The name "Khlong Sam Wa" literally means "a khlong (canal) with a width of three wa" (about 5.94 m. The name comes from a legal classification issued during the reign of King Rama V in 1891. At that time, any canal with a width of three wa or more was officially referred to as "Khlong Sam Wa." This legal designation later became the origin of the district's name.

==Administration==
The district is divided into five sub-districts (khwaeng).

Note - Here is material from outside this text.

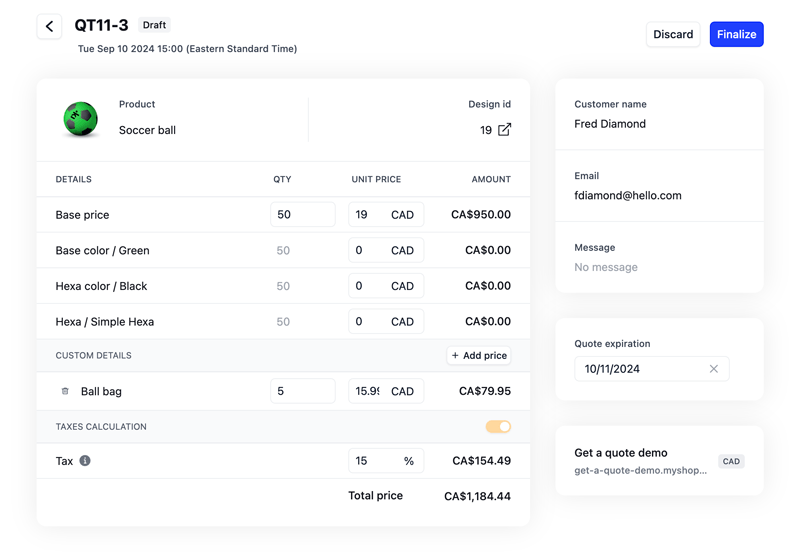Click the soccer ball product thumbnail
Image resolution: width=800 pixels, height=555 pixels.
coord(80,119)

| No. | Name | Thai | Area (km^{2}) | Map |
| 1. | Sam Wa Tawan Tok | สามวาตะวันตก | 24.249 | Map |
| 2. | Sam Wa Tawan Ok | สามวาตะวันออก | 40.574 |
| 3. | Bang Chan | บางชัน | 18.644 |
| 4. | Sai Kong Din | ทรายกองดิน | 11.396 |
| 5. | Sai Kong Din Tai | ทรายกองดินใต้ | 15.823 |
| Total |  |  | 110.686 |

==District council==
The district council for Khlong Sam Wa has seven members, who each serve four-year terms. Elections were last held on 30 April 2006. The Thai Rak Thai Party won seven seats.

==Places==
- Safari World
- Wari Phirom Park
- Wat Phraya Suren and Wat Phraya Suren Floating Market
===Kip Mu===
Kip Mu (กีบหมู /th/, lit. 'pig's hoof') is a neighbourhood in Bang Chan sub-district, widely known as a "labour market" because it serves as a gathering place for day labourers. Every morning, from around 5:00 a.m. until no later than 9:00 a.m., employers and contractors drive pickup trucks here to hire workers. The workers are available in various trades according to their skills, such as carpenters, painters, plumbers, welders, plasterers, or unskilled labourers. They line up along both sides of the road for almost 1 km to be chosen.